##### Excerpted text #####

Milking Greece

When there are riot police in full gear standing in front of the Finance Ministry to protect it from disabled protesters riding wheelchairs and using walking frames, you can be pretty sure your country is heading in a worrying direction.

The protest by disabled Greeks, including Paralympians, who face cuts to their benefits as part of the latest austerity package, was just an entrée ahead of the main course of protests and strikes expected over the next couple of weeks as the governments gets closer to sealing the 11.5 billion euros of spending cuts the troika has demanded.

The fact that Greece’s disabled – who live in a country that already does everything it can to lay obstacles in their path – will soon have to survive on lower benefits speaks of the growing social cost of the crisis.

Ultimately, though, their opposition and disquiet will hardly register. Their protest will be overshadowed by the unfurling of banners by groups that carry greater sway in the decision-making process.

##### Stored data #####

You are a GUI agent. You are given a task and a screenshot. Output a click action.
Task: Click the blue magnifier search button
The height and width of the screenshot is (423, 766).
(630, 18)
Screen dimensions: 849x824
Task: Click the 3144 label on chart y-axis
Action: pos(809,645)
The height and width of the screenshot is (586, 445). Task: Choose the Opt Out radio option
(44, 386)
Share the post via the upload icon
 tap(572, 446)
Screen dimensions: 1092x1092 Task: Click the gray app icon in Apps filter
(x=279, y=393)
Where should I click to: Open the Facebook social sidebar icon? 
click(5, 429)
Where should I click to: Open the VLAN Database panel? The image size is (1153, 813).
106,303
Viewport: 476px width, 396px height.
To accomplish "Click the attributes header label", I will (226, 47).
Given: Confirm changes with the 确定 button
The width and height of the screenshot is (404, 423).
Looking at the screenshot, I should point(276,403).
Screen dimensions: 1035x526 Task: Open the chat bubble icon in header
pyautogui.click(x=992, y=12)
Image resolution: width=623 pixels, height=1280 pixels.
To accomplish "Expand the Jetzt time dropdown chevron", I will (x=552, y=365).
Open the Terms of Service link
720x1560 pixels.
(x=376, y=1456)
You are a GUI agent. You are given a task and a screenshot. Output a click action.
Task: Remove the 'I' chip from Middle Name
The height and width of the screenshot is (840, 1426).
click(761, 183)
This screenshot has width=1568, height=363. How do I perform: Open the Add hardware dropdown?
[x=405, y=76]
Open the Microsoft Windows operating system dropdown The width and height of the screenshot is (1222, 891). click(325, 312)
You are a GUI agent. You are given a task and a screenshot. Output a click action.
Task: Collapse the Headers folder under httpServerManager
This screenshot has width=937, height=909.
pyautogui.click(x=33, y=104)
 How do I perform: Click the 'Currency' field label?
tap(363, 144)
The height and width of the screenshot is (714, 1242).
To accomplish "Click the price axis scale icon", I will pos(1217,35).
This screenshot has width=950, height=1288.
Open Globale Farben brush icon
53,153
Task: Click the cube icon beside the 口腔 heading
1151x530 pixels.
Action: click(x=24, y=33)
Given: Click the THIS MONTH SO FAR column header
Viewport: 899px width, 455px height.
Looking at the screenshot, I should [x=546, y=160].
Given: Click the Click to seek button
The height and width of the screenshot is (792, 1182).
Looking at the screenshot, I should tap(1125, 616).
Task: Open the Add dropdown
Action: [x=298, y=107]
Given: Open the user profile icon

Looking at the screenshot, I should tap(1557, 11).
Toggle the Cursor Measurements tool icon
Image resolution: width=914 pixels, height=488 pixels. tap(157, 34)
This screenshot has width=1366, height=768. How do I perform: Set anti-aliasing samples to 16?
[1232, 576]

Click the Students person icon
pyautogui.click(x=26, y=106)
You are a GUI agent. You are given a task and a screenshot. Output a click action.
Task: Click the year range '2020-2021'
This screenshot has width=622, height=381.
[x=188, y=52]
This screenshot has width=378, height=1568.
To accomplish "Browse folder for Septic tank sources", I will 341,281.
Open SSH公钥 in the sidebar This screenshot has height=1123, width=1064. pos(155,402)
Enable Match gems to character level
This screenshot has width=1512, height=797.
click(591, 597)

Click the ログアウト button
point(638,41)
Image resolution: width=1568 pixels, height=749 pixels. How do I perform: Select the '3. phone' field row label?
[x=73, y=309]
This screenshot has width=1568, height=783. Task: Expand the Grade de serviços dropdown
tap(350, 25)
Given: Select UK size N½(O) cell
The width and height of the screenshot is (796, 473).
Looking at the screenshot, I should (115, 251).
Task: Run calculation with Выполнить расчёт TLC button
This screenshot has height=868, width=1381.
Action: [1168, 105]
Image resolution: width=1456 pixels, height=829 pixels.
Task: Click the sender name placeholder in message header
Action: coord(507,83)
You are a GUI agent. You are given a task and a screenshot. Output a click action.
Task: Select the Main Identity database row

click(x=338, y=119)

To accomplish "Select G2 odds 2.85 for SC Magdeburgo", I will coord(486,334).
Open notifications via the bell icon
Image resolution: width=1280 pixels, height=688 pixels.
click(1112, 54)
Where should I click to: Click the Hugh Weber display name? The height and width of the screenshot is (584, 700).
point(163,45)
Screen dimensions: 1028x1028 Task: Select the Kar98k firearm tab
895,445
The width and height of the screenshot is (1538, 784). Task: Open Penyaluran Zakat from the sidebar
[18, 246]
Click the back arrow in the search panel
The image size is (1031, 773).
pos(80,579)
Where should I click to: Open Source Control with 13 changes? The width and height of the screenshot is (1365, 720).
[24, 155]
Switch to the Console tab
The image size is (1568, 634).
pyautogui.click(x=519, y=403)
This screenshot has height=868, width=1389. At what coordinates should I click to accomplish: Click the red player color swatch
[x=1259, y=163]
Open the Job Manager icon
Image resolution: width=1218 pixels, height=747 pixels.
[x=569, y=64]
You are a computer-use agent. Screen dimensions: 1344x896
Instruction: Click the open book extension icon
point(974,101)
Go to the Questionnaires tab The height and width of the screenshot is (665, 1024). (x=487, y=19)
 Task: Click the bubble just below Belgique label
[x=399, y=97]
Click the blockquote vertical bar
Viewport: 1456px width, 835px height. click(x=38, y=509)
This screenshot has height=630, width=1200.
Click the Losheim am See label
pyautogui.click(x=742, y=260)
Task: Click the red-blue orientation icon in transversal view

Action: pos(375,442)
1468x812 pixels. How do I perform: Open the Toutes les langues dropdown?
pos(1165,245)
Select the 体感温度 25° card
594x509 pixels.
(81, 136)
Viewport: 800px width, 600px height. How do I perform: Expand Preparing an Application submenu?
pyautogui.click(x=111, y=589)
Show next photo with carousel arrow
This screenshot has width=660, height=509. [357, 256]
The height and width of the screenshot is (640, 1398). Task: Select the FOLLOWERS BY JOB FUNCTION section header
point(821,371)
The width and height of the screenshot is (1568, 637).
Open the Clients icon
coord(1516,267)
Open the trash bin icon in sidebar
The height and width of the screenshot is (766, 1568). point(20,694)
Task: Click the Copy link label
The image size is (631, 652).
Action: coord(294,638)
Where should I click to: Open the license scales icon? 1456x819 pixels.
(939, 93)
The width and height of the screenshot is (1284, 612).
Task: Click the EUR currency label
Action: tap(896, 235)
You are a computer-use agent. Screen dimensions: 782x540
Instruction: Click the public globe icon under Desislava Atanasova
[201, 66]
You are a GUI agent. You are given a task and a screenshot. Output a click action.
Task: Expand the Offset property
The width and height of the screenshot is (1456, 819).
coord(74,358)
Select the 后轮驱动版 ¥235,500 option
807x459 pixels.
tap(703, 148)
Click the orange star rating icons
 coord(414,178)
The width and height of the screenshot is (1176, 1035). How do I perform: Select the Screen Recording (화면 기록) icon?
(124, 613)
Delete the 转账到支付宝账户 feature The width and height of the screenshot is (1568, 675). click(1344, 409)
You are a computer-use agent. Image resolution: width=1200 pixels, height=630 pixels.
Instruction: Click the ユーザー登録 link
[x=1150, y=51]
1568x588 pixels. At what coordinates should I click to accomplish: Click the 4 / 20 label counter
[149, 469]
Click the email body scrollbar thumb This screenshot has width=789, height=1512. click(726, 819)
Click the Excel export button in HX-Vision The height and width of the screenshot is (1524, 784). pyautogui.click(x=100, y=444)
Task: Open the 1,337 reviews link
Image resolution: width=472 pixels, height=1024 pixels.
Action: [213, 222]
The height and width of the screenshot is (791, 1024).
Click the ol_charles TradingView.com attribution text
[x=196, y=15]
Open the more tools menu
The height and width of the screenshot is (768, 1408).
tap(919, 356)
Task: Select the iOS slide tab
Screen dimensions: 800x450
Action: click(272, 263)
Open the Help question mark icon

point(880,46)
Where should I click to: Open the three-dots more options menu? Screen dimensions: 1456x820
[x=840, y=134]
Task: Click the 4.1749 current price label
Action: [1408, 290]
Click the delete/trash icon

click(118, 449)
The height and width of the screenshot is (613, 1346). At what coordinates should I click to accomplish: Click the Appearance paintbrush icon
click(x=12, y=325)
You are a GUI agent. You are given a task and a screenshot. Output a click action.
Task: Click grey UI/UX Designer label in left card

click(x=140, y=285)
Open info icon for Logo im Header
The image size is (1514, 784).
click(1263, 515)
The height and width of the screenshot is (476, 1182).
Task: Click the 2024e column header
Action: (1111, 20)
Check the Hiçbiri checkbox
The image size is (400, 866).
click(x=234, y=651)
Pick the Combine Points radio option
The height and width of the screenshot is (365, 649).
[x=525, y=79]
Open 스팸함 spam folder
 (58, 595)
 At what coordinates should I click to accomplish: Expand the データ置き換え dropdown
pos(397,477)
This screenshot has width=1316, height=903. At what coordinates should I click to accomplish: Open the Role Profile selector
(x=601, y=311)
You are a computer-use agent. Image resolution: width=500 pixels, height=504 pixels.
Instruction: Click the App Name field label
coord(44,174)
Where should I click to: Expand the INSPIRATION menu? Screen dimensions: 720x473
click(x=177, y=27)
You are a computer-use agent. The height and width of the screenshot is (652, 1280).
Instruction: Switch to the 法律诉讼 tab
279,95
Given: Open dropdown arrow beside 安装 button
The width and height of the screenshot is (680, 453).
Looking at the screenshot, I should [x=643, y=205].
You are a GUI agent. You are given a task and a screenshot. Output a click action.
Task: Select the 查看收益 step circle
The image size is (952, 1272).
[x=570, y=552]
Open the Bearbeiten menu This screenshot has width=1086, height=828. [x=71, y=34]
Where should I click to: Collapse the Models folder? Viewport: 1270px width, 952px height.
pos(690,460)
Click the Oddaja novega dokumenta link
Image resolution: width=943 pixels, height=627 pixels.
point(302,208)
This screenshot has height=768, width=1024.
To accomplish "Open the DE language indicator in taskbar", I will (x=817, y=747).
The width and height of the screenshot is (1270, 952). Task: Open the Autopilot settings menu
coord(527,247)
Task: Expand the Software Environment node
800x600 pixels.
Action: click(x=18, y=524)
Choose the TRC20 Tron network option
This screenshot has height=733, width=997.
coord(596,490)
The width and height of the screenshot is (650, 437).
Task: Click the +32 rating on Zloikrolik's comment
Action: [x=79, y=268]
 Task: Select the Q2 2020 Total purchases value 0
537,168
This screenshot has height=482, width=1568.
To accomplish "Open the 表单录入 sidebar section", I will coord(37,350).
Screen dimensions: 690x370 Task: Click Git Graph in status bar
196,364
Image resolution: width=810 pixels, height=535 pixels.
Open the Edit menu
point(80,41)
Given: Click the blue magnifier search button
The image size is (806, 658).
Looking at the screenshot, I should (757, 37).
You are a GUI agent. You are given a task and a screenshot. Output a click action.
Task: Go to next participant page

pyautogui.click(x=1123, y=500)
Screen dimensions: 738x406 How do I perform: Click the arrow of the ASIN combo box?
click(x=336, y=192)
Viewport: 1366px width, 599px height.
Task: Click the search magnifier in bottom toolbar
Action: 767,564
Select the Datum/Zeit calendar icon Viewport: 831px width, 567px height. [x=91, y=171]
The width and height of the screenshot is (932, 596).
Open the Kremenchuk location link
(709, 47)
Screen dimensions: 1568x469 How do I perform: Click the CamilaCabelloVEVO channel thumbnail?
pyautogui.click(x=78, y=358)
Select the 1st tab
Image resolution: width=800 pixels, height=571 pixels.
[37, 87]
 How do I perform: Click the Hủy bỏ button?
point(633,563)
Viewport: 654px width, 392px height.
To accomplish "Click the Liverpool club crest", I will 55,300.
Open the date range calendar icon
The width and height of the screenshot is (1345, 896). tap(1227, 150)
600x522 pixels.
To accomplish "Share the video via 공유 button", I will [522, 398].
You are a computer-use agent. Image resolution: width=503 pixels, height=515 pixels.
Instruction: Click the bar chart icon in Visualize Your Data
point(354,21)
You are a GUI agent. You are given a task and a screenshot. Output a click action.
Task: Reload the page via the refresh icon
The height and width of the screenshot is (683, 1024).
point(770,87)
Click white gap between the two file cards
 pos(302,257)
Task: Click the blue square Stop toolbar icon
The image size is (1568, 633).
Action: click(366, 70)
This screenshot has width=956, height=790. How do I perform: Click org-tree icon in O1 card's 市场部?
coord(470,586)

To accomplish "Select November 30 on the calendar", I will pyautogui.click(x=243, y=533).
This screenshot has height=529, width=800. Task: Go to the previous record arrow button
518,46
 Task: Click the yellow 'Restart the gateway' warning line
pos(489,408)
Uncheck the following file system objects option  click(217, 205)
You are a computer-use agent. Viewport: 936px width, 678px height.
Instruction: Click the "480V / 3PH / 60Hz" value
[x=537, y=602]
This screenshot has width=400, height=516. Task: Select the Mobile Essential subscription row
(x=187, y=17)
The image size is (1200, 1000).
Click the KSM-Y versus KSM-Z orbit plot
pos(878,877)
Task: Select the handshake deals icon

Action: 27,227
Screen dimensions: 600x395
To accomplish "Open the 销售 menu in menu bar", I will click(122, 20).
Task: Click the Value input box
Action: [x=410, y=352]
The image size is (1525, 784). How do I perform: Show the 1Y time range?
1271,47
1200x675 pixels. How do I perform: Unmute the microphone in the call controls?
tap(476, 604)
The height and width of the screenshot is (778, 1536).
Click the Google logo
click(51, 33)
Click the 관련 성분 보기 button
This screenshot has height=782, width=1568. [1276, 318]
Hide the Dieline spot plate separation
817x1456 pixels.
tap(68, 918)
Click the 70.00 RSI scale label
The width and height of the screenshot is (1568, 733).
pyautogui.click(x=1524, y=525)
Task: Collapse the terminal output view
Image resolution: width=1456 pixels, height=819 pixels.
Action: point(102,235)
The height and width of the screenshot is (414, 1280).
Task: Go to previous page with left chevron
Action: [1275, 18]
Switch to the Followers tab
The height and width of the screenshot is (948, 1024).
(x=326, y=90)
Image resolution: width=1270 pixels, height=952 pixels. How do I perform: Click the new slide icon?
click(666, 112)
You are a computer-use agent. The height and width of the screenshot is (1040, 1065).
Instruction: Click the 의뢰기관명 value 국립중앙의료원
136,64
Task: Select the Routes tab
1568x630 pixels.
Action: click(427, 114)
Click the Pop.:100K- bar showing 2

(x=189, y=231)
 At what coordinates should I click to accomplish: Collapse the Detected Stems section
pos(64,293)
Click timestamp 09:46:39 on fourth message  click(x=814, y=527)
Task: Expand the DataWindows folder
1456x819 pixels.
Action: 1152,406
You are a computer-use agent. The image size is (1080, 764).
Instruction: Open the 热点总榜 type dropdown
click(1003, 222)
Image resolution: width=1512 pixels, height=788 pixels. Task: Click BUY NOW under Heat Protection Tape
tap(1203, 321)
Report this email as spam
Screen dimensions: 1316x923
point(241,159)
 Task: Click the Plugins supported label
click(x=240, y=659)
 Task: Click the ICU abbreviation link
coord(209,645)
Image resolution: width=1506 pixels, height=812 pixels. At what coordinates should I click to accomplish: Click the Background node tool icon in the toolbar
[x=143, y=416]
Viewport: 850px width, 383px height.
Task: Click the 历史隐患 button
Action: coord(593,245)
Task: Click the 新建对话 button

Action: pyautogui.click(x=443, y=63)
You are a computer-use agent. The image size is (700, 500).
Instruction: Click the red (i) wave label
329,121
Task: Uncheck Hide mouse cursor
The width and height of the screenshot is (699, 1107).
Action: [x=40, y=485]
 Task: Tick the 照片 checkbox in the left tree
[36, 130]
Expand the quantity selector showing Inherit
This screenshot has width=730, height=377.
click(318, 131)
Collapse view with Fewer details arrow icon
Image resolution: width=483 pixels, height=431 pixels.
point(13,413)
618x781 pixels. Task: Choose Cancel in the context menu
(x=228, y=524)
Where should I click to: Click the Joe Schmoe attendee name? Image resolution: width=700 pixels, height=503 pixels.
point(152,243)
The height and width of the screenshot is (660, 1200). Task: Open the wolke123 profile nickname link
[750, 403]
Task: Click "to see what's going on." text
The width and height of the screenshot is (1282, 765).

#####

Challenge:
Answer these questions about the text on Greek austerity:
(a) Where were the riot police standing?
(b) How much in spending cuts has the troika demanded?
(c) By what will the disabled protesters' protest be overshadowed?

The result:
(a) In front of the Finance Ministry.
(b) 11.5 billion euros.
(c) By the unfurling of banners by groups that carry greater sway in the decision-making process.